The Problem: Transferring data into cloud storage fast, at scale
In this day of pervasive data generation, collection, and analysis, everyone recognizes the value and scale that Cloud storage provides. Users are looking to Cloud storage to cost-effectively, securely, and reliably:
- Stage data for processing in the Cloud
- Provide secure data redundancy
- Archive infrequently accessed data
But how do we get data in and out of the Cloud fast, particularly for modern data sets, ones with hundreds of millions of files or petabytes of data?
The Solution: File and File System Parallel Uploading
Back in 2011, we benchmarked parallel uploading to speed up transfers to Amazon S3. We found parallelizing the transfers of parts of individual files, as well as transferring entire files concurrently, maximized bandwidth usage into Amazon S3.

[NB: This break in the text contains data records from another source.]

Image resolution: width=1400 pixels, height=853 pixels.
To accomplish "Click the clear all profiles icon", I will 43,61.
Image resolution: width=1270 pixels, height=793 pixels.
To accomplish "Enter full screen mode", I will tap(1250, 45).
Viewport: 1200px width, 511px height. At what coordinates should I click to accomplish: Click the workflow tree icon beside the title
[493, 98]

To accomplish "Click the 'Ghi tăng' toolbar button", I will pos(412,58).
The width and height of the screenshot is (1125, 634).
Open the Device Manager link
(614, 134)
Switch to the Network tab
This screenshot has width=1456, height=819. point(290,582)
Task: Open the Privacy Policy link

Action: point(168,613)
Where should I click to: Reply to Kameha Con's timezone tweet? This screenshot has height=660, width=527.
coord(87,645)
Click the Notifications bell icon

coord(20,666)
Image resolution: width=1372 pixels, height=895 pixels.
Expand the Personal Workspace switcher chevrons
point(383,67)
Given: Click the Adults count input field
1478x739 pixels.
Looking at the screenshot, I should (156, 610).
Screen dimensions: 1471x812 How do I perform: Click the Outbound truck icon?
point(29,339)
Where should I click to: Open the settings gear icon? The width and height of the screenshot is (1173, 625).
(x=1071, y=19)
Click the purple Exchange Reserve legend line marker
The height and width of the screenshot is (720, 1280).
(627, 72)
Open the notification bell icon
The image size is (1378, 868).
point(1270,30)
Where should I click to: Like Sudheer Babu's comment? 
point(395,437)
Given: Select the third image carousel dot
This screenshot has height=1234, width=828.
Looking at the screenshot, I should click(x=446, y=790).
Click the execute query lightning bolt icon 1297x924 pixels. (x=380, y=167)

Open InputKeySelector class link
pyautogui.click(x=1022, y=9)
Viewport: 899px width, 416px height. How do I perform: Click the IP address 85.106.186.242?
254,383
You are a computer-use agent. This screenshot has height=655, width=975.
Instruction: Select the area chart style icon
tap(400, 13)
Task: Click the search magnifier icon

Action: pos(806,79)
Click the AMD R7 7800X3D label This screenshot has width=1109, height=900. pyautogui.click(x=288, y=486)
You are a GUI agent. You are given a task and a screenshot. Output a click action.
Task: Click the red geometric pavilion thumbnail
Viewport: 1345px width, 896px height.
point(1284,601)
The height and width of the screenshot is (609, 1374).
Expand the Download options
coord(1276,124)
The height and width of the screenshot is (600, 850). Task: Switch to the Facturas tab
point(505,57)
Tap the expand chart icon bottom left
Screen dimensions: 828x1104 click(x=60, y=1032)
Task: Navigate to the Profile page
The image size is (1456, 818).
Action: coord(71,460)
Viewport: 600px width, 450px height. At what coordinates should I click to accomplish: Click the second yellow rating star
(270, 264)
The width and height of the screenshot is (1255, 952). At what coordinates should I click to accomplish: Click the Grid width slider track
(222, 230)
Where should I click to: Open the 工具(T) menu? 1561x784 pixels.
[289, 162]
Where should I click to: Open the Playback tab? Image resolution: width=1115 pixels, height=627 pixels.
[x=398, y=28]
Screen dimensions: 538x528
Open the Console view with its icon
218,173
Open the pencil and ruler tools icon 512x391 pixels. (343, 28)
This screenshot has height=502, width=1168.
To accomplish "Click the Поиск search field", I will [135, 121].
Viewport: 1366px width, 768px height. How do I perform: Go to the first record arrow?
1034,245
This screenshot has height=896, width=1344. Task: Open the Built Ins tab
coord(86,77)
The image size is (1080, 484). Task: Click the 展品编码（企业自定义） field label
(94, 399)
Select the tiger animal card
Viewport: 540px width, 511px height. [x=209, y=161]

Figure 1. Simple DataMan UI for moving data between file systems and the cloud
Cycle’s DataMan™ data workflow software has done this out of the box since 2013. The intelligent parallelism built into DataMan™ enables it to handle data workflows with truly massive scale into and out of the Cloud: a billion data blobs, Petabytes (PB) of data, and distributed file systems, among other production use cases.
Figure 2. Fast, Scheduled Transfers in a Data Workflow in DataMan
Using the simple DataMan GUI, you can easily configure and schedule the transfers using a data workflow: a one-time copy or regular, scheduled operations. You do not need to manage the complexity of large or complex directory structures, varying file sizes, file compression, or meta-data generation.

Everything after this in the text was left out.